It is a second object of the invention to provide a packaging material made using this vapor deposition film, which is a highly practical packaging material with high gas barrier properties and with high resistance to sterilization, undergoing no loss of its properties and no peeling of the vapor deposition layer from the substrate even after boiling sterilization or retort sterilization.
It is a third object of the invention to provide bag-like packages made using the packaging material, which are packages which undergo no deterioration in oxygen permeability or laminate strength after sterilization treatment, and which exhibit virtually no peeling of their vapor deposition layers from their substrates.
In order to achieve the objects described above, the present invention provides a vapor deposition film comprising a substrate made of a transparent plastic material, a primer layer comprising a composition which contains a trifunctional organosilane represented by the general formula R'Si(OR)3 (wherein R' is a substituted or unsubstituted alkyl group, vinyl group, etc. and R is an alkyl group, etc.) or a hydrolysate of the organosilane, an acryl polyol and an isocyanate compound, and a vapor deposition layer comprising an inorganic oxide in a thickness of 5∼300 nm, formed by successive lamination on at least one side of the substrate.
The present invention further provides the aforementioned vapor deposition film wherein R' in the trifunctional organosilane is an alkyl group including an epoxy group or isocyanate group.
A reaction catalyst is preferably added to the aforementioned composition for the primer layer. In particular, the reaction catalyst may be a tin compound, and is preferably a tin compound selected from the group consisting of tin chloride, tin oxychloride and tin alkoxides.
It is preferred to further add to the composition a metal alkoxide represented by the general formula M(OR)n (wherein M is a metal element, R is an alkyl group such as CH3, C2H5, etc. and n is the oxidation number of the metal element) or a hydrolysate of the metal alkoxide. Here, the metal of the metal alkoxide is preferably a metal selected from the group consisting of Si, Al, Ti, Zr and their mixtures.
The thickness of the primer layer is preferred to be in the range of 0.01∼2 μm.
The inorganic oxide of the vapor deposition layer is preferably one selected from the group consisting of aluminum oxide, silicon oxide, magnesium oxide and their mixtures.
An overcoating layer may be also laminated on the vapor deposition layer, and it is preferred for the overcoating layer to be a layer obtained by applying, heating and drying a coating agent composed mainly of an aqueous solution or an aqueous/alcohol mixed solution containing a water-soluble polymer and either or both (a) at least one metal alkoxide or hydrolysate thereof and (b) tin chloride.
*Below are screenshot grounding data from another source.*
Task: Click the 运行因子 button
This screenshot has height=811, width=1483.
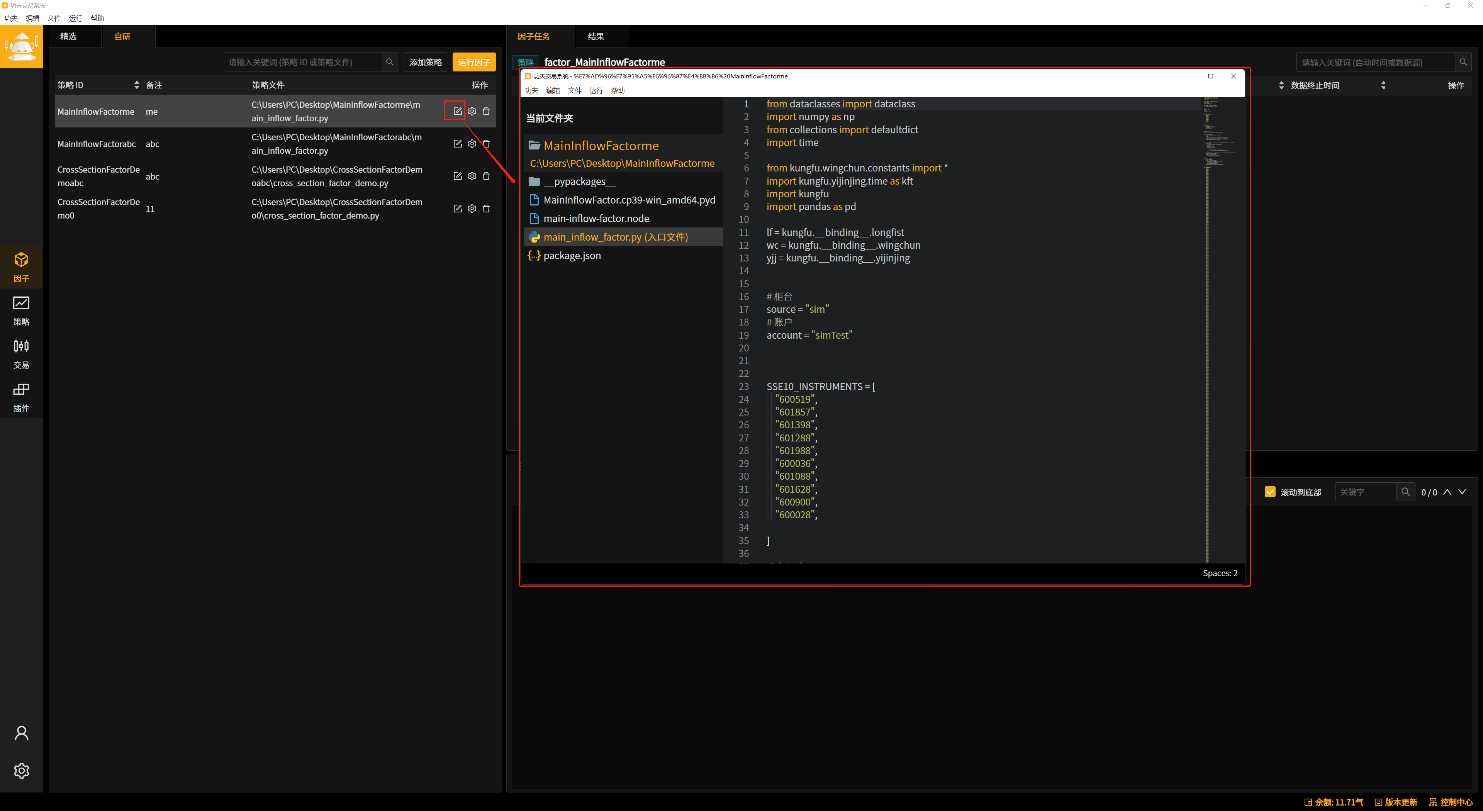Action: click(x=474, y=62)
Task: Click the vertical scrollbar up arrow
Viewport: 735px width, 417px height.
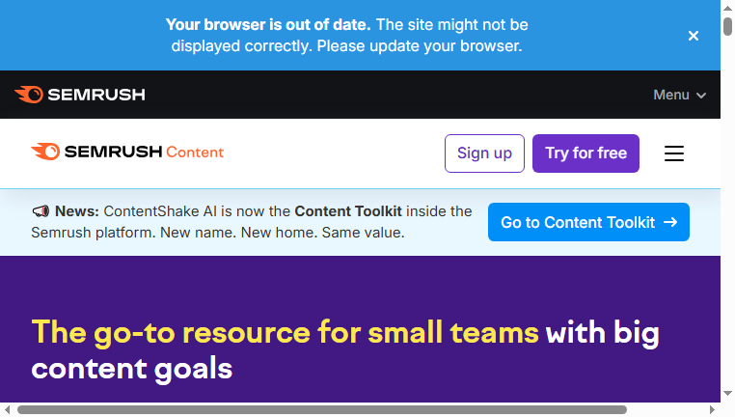Action: coord(727,8)
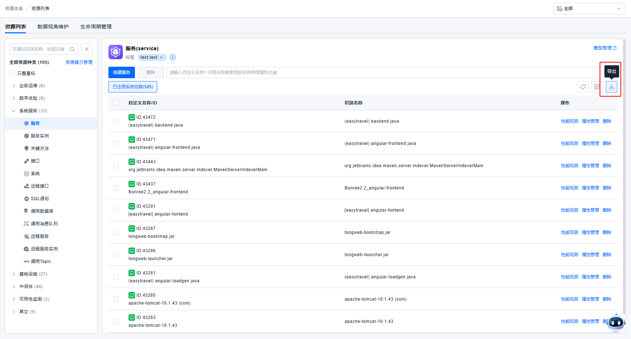Remove the test:test tag with its X

tap(161, 57)
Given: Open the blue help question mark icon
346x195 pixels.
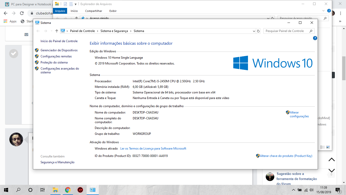Looking at the screenshot, I should (x=315, y=38).
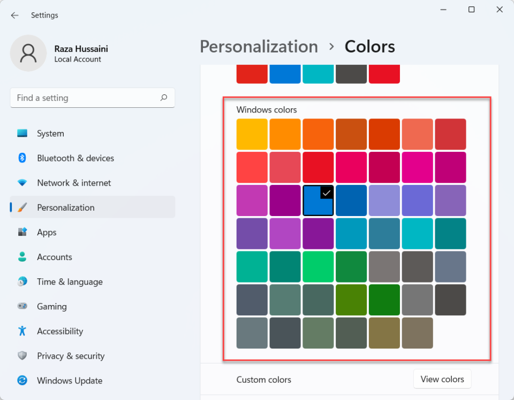Screen dimensions: 514x400
Task: Open Windows Update settings
Action: [x=69, y=380]
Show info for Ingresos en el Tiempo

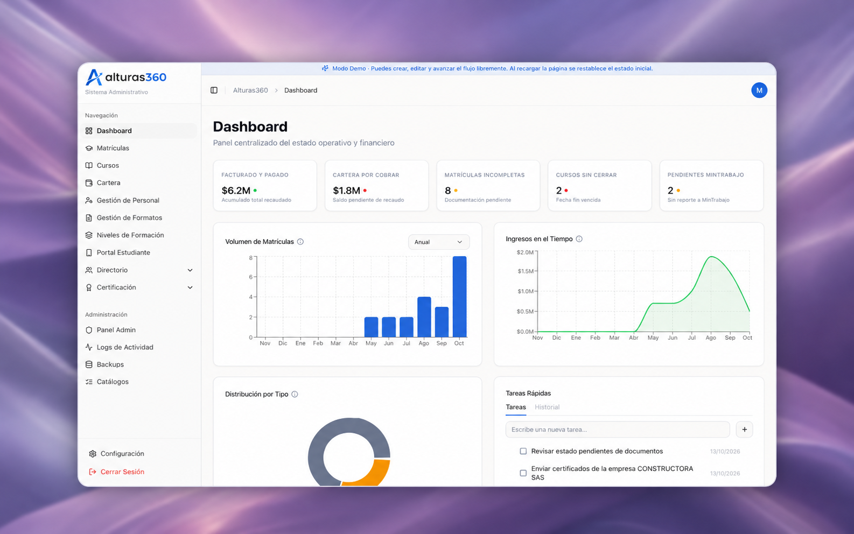click(x=579, y=239)
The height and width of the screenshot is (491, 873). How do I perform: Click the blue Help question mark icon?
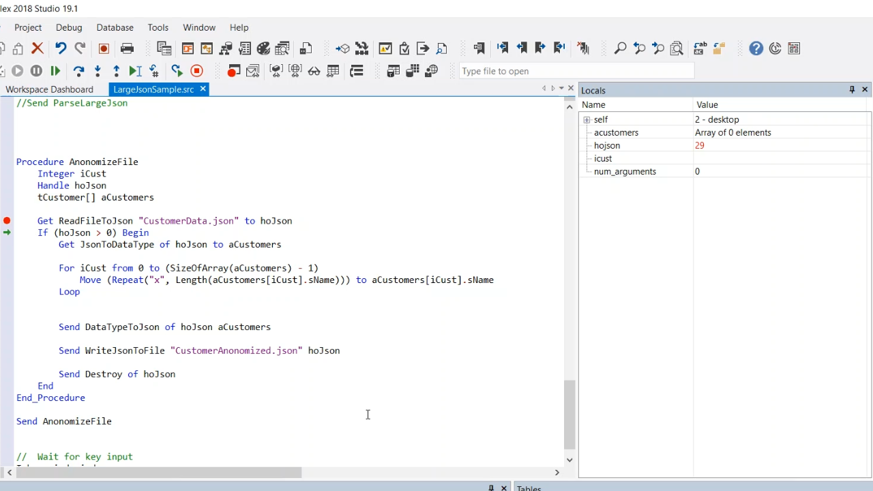point(756,48)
Here, the metal alkoxide is preferably one selected from the group consisting of tetraethoxysilane, triisopropoxyaluminum and mixtures thereof. The water-soluble polymer is preferably polyvinyl alcohol.
The invention still further provides a packaging material prepared by laminating the aforementioned vapor deposition film and a heat seal layer on the vapor deposition layer or the overcoating layer side.
The invention still further provides packages made into bag form using the aforementioned packaging material.
The present invention will now be explained in greater detail with reference to the drawings in which:
FIG. 1 and
In
The substrate 1 is a plastic material, and a transparent film is preferred to take advantage of the transparency of the vapor deposition layer. As examples of substrates there may be mentioned polyester films such as polyethylene terephthalate (PET) and polyethylene naphthalate; polyolefin films such as polyethylene and polypropylene; polystyrene films; polyamide films; polyvinyl chloride films; polycarbonate films; polyacrylonitrile films; and polyimide films. The substrate may be stretched or unstretched, and should have certain mechanical strength-and dimensional stability. Particularly preferred among these are polyethylene terephthalate films optionally stretched in biaxial directions. An opposite side of the substrate to the side thereof on which the vapor deposition layer is formed may also be coated with thin-films formed from any of various well known additives and stabilizers, including antistatic agents, ultraviolet inhibitors, plasticizers, lubricants and the like. For better adhesion with these thin-films, the coated side of the substrate may be subjected to any type of pretreatment, such as corona treatment, low-temperature plasma treatment, ion bombardment treatment, chemical treatment, solvent treatment, etc.
The thickness of the substrate is not under any particular restrictions, and from the standpoint of suitability as packaging materials, the film may be laminated with a film of a different nature than the film itself. From the standpoint of workability when forming the primer layer and inorganic oxide vapor deposition layer, as well as the overcoating layer, a practical range of 3∼200 μm is preferred, with 6∼30 μm being particularly preferred.
From a productivity standpoint, a long, continuous film is preferred which allows continuous formation of each of the aforementioned layers.
The primer layer according to the present invention is formed on the substrate made of a plastic material, and this layer serves to increase the adhesion between the substrate and the inorganic oxide vapor deposition layer, and to prevent peeling of the vapor deposition layer after boiling sterilization, retort sterilization or autoclave sterilization.
As a result of much diligent research, the present inventors have found that compositions of trifunctional organosilanes or their hydrolysates with acryl polyol and isocyanate compounds can be used as the primer layer in order to achieve the aforementioned object of the present invention.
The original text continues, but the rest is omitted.